August 26, 2008
Communicating the right welding position is vital for any welding application. Otherwise, a welder might find himself welding in positions for which he is not qualified--and that's not a good thing.
They've been used since the first Section IX of the ASME "Boiler and Pressure Vessel Code" emerged in 1941, and most likely before. They've been a mainstay of welding schools and central to welder qualifying tests for generations. They use arbitrary numbers to indicate position of the weld, from 1 (flat) to 4 (overhead). The G stands for groove, F for fillet. The number 5 comes up when welding a pipe groove when the pipe axis is horizontal (5G), and 6 when the pipe axis is inclined at a 45-degree angle (6G).
But note: These are not production welding positions.
Instead, they're standardized testing positions. More precisely, they are discretely defined positions of test coupons used when testing welders and sometimes procedures. Per welding codes, each test position has a tolerance of ±15 degrees from the defined horizontal and vertical planes and ±5 degrees from a defined inclined plane. Based on the position in which the welder tested, Section IX provides table QW-461.9 that shows the welding position (flat, vertical, overhead, or horizontal) for which the welder is qualified; other codes provide similar tables.
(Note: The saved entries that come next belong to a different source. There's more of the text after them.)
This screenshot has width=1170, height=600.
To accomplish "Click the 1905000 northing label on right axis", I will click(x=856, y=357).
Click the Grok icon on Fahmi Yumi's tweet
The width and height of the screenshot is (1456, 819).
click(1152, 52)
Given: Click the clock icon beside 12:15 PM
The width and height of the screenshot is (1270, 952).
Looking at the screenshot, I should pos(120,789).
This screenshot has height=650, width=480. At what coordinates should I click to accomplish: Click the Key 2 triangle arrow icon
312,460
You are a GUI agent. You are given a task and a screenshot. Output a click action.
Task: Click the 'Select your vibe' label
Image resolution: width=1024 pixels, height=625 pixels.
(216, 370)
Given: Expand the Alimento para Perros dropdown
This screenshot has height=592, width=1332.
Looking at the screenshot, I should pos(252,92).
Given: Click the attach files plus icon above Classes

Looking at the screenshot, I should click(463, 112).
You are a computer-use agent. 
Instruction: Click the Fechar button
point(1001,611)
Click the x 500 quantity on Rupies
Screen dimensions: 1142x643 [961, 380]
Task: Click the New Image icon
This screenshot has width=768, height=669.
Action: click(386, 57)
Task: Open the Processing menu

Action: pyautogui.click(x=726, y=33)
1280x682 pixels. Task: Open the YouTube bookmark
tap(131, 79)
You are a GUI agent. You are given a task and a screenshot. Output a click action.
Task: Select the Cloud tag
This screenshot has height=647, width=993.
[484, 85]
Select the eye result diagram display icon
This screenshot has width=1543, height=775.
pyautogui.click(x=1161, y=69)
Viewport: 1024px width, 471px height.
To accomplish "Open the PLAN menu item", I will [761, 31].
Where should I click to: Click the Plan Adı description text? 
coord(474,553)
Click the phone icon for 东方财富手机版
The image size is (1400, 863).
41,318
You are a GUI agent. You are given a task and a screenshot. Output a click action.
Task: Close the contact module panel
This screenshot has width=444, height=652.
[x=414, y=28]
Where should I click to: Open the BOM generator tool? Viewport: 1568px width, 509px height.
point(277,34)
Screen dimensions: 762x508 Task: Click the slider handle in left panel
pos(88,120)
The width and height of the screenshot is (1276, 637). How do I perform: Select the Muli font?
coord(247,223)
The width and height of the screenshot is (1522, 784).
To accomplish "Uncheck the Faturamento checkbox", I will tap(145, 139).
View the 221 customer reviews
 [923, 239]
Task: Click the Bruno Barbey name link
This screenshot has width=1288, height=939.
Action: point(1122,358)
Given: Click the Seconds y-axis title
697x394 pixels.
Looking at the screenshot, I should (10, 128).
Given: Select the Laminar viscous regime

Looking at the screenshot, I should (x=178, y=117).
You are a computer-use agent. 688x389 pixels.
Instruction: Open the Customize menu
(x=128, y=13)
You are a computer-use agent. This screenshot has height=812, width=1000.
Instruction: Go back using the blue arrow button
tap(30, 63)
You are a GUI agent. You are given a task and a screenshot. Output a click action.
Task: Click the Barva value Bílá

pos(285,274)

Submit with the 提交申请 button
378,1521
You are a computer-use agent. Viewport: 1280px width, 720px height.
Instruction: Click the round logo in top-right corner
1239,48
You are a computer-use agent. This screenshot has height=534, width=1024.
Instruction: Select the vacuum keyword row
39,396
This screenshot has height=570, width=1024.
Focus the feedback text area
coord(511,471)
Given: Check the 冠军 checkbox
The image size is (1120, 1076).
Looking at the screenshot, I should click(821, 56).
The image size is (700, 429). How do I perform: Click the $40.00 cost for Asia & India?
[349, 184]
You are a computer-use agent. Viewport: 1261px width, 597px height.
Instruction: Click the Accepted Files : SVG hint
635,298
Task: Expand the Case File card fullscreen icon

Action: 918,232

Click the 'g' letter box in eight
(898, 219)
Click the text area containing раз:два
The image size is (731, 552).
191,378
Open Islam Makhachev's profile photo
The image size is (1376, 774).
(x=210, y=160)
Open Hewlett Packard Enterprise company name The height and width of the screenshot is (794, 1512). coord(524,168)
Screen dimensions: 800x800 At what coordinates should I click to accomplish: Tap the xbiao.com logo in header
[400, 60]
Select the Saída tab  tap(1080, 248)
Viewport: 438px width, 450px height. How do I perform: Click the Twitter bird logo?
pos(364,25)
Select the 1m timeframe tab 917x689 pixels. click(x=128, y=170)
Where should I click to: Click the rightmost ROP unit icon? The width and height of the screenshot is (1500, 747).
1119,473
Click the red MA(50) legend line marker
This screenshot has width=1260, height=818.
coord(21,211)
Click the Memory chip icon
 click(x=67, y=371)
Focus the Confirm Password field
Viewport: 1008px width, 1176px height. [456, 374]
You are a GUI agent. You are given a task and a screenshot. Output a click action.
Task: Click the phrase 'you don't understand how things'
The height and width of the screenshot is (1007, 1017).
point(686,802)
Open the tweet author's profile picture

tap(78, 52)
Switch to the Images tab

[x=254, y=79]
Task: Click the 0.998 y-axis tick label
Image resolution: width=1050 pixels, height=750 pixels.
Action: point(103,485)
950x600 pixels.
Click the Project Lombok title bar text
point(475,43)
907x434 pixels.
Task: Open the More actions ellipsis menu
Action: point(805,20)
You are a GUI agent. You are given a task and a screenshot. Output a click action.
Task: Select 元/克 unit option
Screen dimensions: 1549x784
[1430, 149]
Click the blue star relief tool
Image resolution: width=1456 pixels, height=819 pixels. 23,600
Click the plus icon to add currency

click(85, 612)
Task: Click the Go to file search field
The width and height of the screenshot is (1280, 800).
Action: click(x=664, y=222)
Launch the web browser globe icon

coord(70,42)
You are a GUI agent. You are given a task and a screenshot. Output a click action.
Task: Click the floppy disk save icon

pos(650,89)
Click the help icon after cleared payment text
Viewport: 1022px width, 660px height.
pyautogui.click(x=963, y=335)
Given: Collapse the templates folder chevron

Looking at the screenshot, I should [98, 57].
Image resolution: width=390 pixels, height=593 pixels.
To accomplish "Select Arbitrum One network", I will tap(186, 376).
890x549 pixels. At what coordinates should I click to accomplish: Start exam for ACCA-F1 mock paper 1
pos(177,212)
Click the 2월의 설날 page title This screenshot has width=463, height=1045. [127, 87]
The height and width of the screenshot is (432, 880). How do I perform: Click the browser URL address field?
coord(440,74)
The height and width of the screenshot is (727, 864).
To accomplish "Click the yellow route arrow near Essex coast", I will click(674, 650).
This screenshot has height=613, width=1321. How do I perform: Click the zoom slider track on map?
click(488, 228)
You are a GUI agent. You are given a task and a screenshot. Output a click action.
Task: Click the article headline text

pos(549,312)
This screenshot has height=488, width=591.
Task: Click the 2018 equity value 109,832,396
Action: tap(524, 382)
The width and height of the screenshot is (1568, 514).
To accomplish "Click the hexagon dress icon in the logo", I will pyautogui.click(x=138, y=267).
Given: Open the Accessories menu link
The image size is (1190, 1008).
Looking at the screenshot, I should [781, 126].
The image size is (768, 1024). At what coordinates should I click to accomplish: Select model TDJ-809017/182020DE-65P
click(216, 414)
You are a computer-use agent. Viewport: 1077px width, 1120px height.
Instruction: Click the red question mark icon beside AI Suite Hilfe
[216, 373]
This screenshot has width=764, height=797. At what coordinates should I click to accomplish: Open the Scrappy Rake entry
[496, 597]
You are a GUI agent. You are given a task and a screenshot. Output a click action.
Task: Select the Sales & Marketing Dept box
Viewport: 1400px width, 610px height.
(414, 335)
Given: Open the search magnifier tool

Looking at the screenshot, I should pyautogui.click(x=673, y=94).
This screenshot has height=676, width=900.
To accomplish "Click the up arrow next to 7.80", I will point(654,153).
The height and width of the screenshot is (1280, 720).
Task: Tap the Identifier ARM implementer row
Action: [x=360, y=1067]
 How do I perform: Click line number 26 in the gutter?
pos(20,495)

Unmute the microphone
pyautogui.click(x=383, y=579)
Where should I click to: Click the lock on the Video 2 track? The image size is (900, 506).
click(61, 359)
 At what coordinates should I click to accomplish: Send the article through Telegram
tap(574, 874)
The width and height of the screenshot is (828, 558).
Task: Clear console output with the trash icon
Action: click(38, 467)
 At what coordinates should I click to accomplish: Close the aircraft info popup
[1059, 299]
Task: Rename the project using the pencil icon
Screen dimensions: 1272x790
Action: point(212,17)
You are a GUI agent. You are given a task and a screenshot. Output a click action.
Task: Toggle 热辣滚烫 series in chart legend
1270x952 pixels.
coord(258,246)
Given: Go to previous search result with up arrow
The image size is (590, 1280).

The same goes for weld-test designations in ISO 6947, "Welds—Working Positions—Definitions of Angles of Slope and Rotation." Its PA, PC, PF, PG, PE, and pipe PF designations roughly correspond to 1G, 2G, 3G, 4G, and pipe 5G test positions used by U.S. codes. (For pipe welding, the ISO code designates the 6G position as two separate tests, uphill [HL045] and downhill [JL045].)
Regardless, these designations refer only to test welding positions, not to production welding positions, which are contiguous and cover all possible orientations.
Admittedly, making the distinction between test and production positions isn't as much of an issue now as it was before 1974, when ASME Section IX welding procedures also had to be qualified for the positions in which they would be used. Nevertheless, the industry needs new welders more than ever, and communicating welding basics has never been more important.
This article, therefore, serves two purposes. First, it clarifies the distinction between test and production weld positions for groove welds in plate. Second, it gives illustrations that clarify the myriad welding positions possible, positions any new welder or inspector needs to understand when entering the field.
Welding codes define production welding positions very specifically. Visualize two plates lying flat on a table. That plate can be rotated in two planes: one in which you grab the plate at one end of the weld and lift it up and down (the inclination axis), and the other in which you grab an edge parallel to the weld axis and lift it up and down (face rotation axis) (seeFigure 1).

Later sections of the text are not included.